Exercise instructions: Report back every line in the data that includes the string "computer".

Provided data:
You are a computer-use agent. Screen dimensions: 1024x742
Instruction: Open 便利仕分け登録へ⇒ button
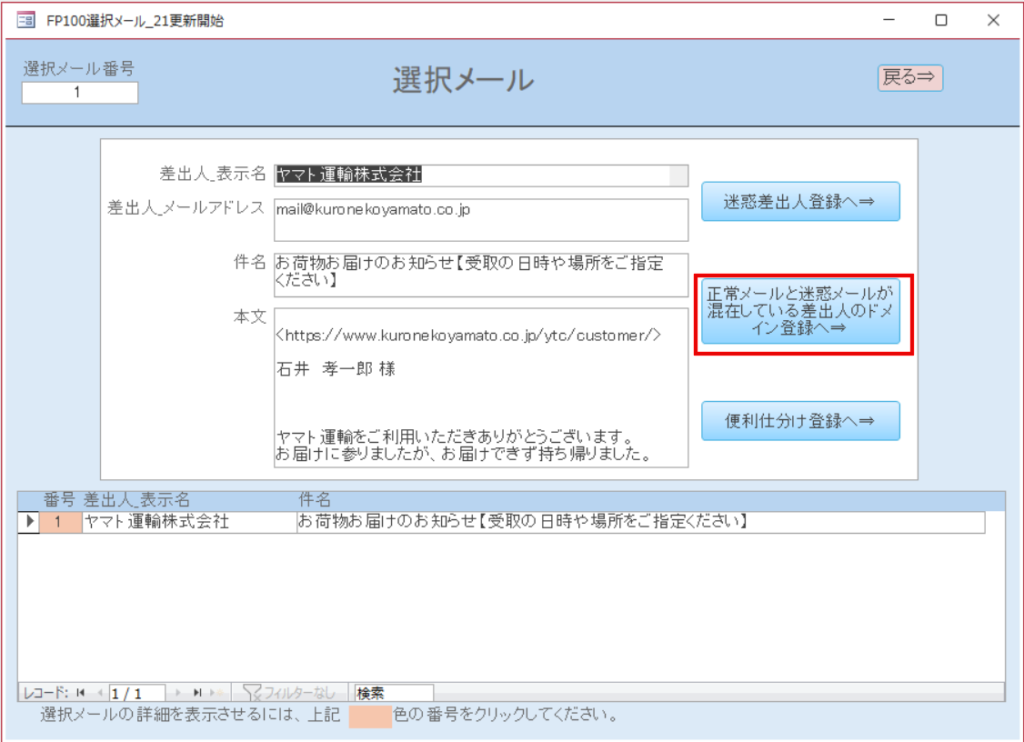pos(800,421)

--

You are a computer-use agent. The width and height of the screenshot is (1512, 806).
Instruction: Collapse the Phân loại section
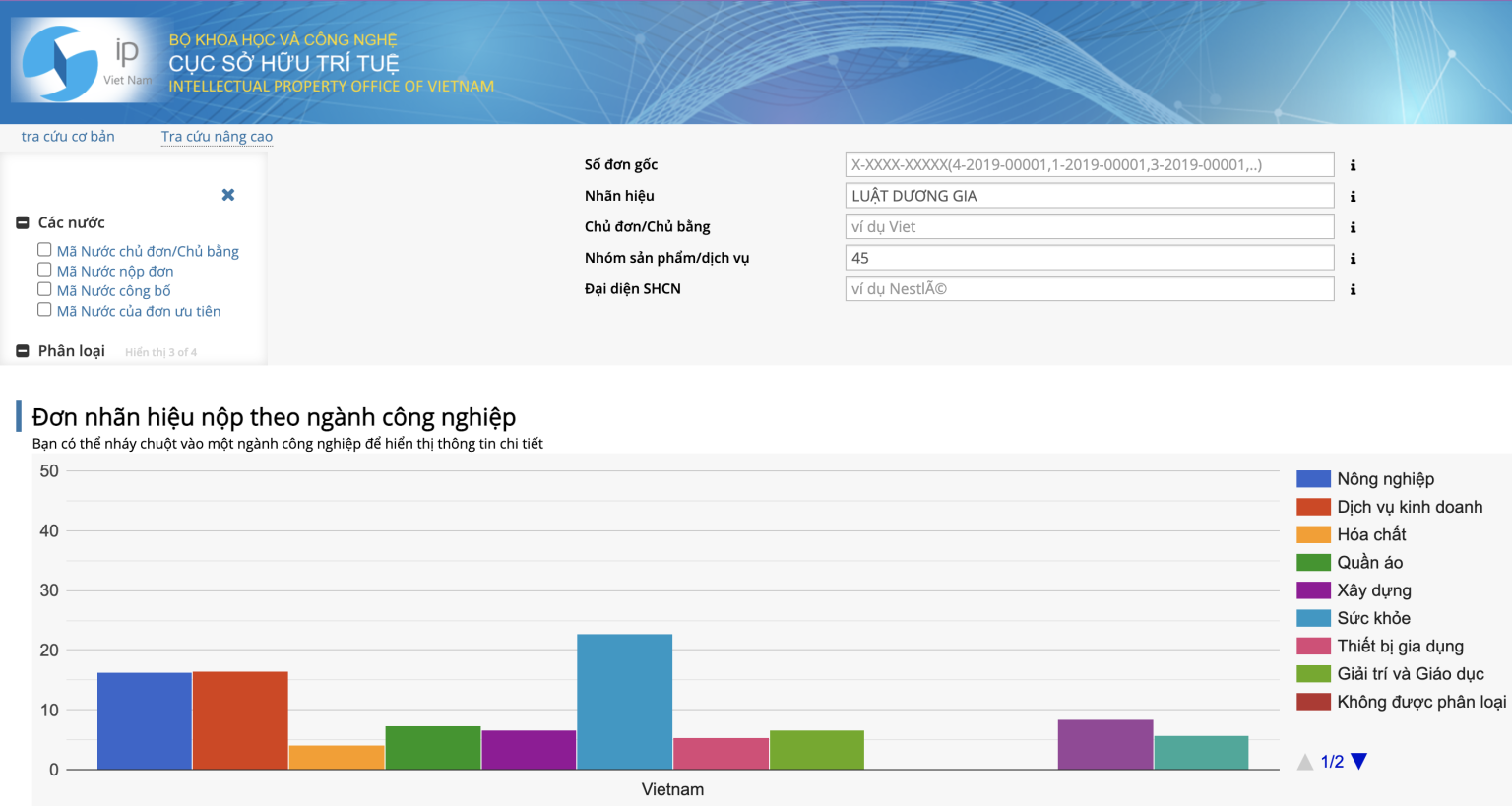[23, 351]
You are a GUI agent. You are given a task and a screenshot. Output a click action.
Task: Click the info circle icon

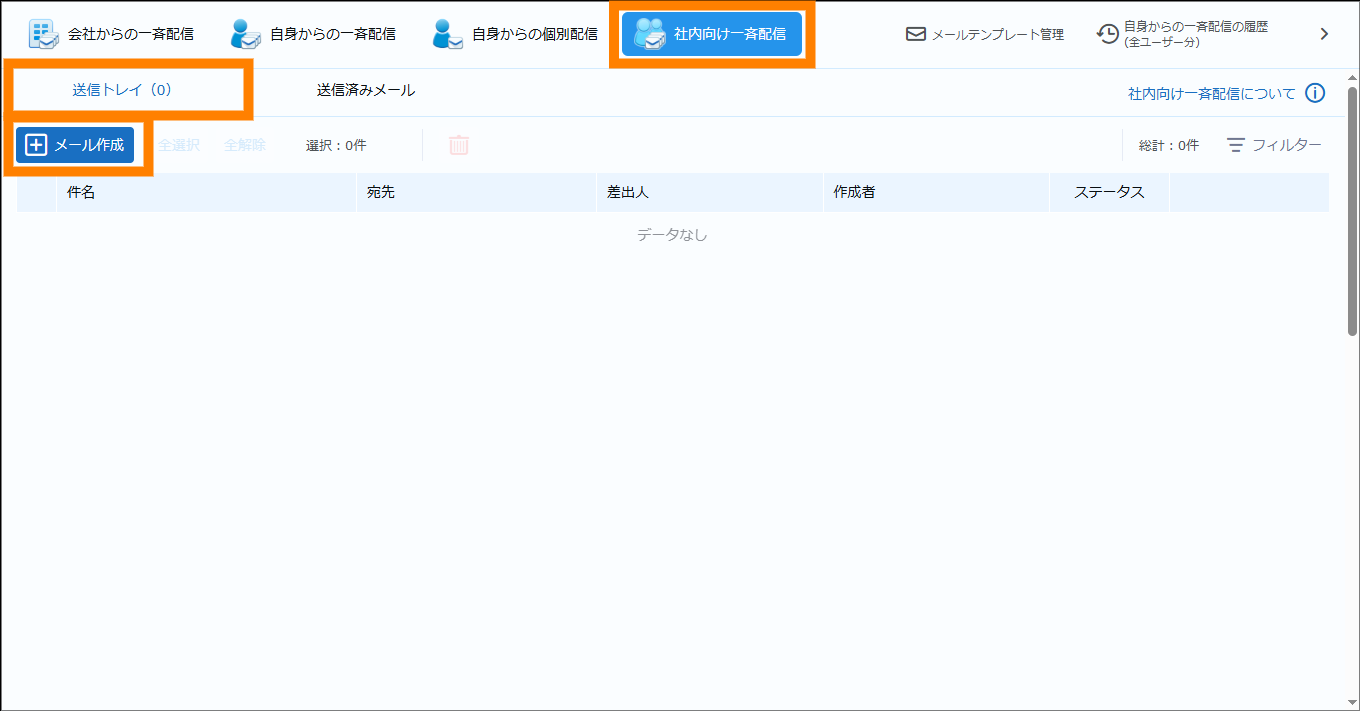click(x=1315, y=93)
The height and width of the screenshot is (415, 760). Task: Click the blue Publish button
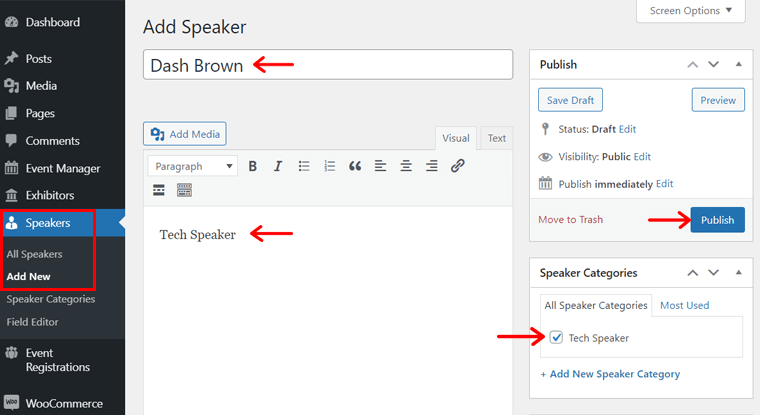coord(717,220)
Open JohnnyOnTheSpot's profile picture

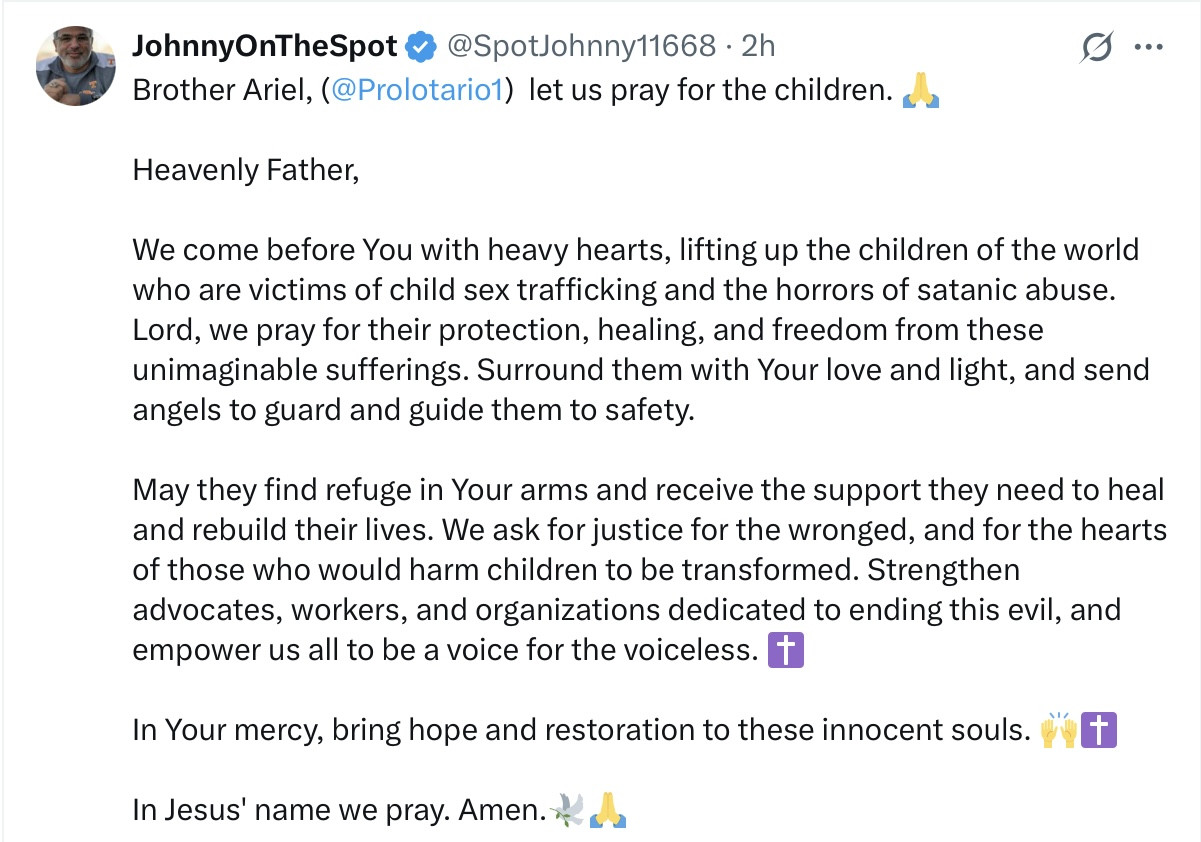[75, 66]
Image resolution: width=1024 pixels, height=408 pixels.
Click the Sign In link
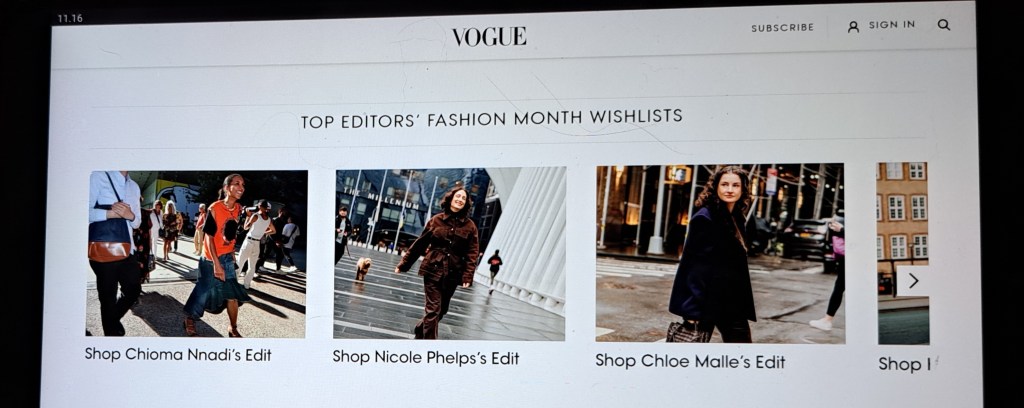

---

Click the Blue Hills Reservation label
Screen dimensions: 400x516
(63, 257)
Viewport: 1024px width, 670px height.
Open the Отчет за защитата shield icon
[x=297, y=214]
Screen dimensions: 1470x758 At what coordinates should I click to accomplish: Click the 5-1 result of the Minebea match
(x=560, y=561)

Response to the exercise:
You are a computer-use agent. Screen dimensions: 1024x742
You are a computer-use agent. The width and height of the screenshot is (1512, 806).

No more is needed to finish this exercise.